Sculpture campaign
Fund nears $1 million
An ambitious campaign to raise $1 million for a new Ron Mueck sculpture for the city has already raised nearly $900,000.
The Christchurch Art Gallery launched the fundraising campaign in July and has commissioned the internationally-renowned Australian artist to create a new sculpture for the city.
Seven donations of $100,000 each have already been pledged to the campaign, along with $122,000 raised at a recent gala dinner at the gallery.
A crowd-funding campaign on website Pledgeme.co.nz had already attracted more than $70,000 in pledges by yesterday, about a third of the $207,000 target that needs to be reached by November 5.
Mueck’s artworks enchanted thousands when they came to Christchurch in 2010. The show broke attendance records at the gallery, attracting 135,000 visitors and sparking queues around the block on the final weekend.
Gallery director Jenny Harper said it was not yet clear exactly what Mueck would create for the city. ‘‘We are flying blind in that we are not sure what he will make and what size it will be,’’ she said in September.
‘‘I think he has the germ of an idea. It is hard to describe. It is somewhat figurative.
‘‘What he is making will put a smile on people’s faces.’’
One of the rewards for the crowd-funding campaign is the chance for people that pledge more than $10,000 to be among the first to see the new sculpture when it is delivered to Christchurch Art Gallery next year.
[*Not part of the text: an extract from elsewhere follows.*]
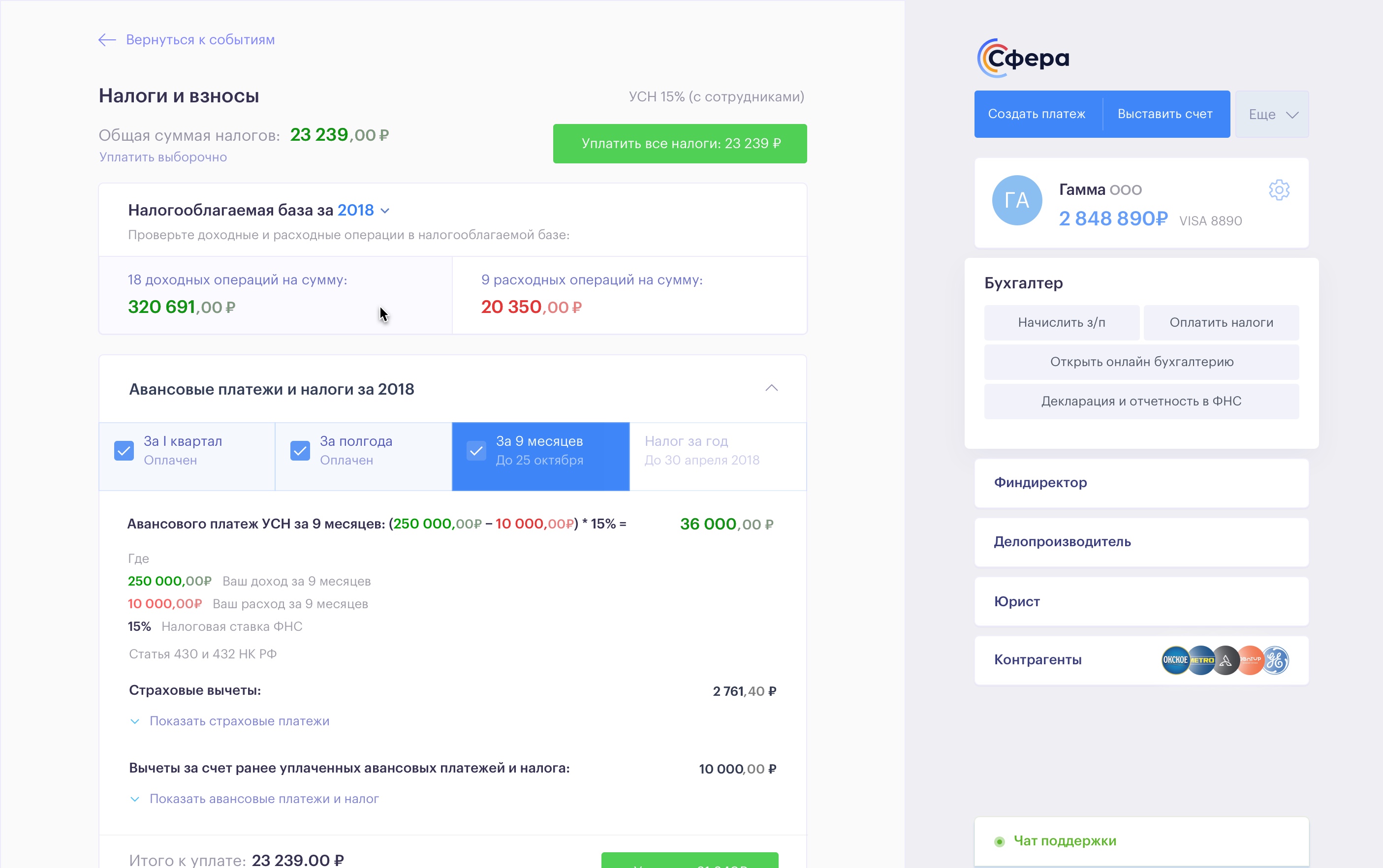Select the GE counterparty logo
The height and width of the screenshot is (868, 1383).
(1276, 660)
If the crowd-funding campaign meets its $207,000 target, it will break the gallery’s record for the largest amount of money raised through crowd-funding in New Zealand. The gallery raised $206,000 on PledgeMe for Michael Parekowhai’s Chapman’s Homer bronze bull artwork in 2013.
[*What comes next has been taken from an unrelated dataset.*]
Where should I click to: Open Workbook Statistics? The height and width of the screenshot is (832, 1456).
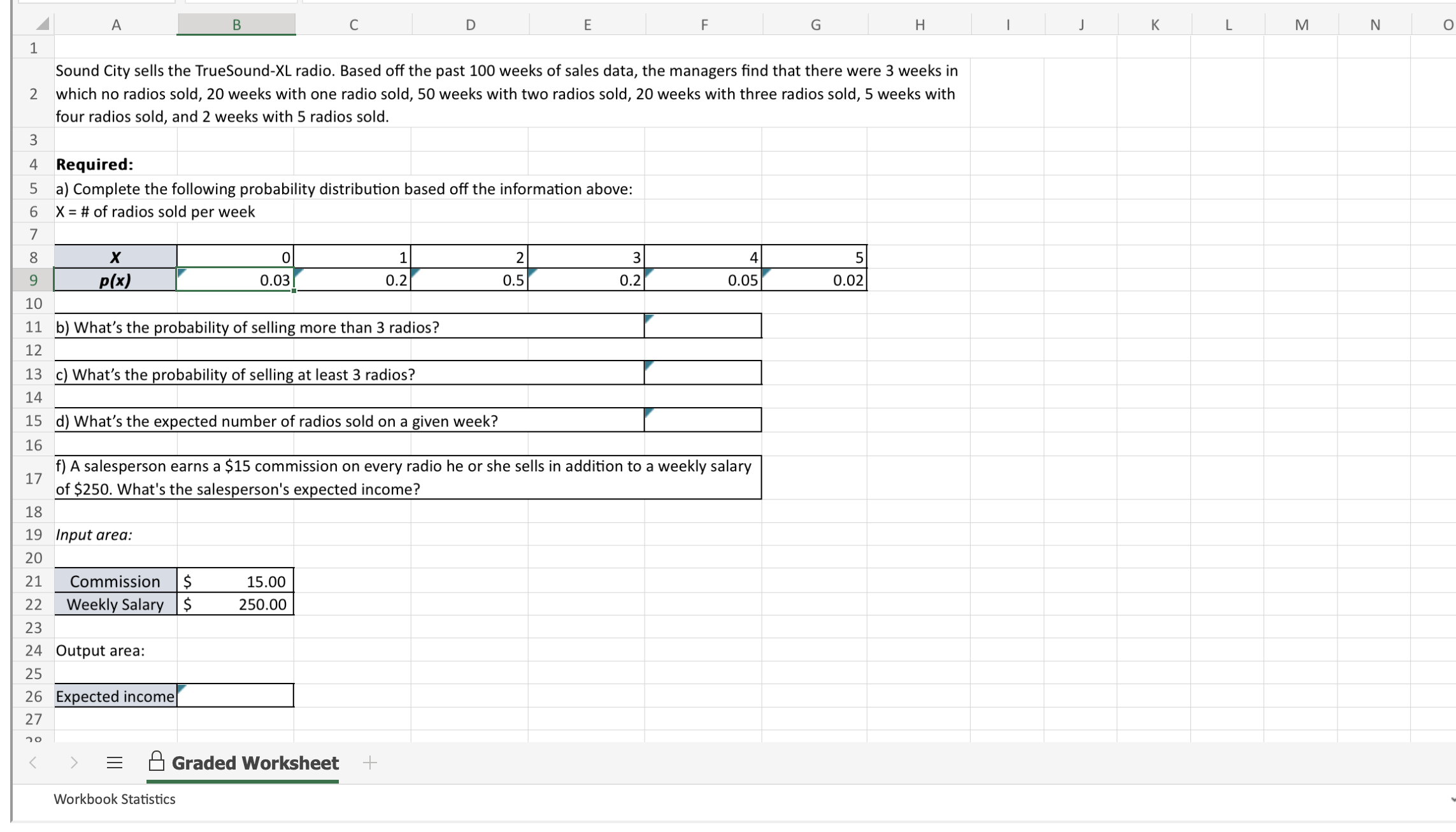coord(115,799)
The Mueck sculpture will be the fifth and final significant artwork purchased by the gallery to mark five years of closure after the February 2011 earthquakes. All four artworks have been bought with private donations from the Christchurch community and the support of the gallery’s foundation.
Parekowhai’s large bronze sculpture of a bull on a piano was bought with donations and a crowd funding campaign in 2013. The second of the five major artworks added to the city’s collection was Bebop by New Zealand artist Bill Culbert in 2014, which is suspended above the marble staircase in the gallery. The third was British artist Martin Creed’s Everything is going to be alright neon artwork on the outside of the gallery building and the fourth was British artist Bridget Riley’s abstract Cosmos painted onto a wall inside the gallery.
Christchurch Arts Gallery Foundation chairman Mike Stenhouse, who heads the gallery’s fundraising arm, said the crowdfunding campaign had already attracted 140 pledges including an ‘‘unexpected’’ $10,000 donation from London.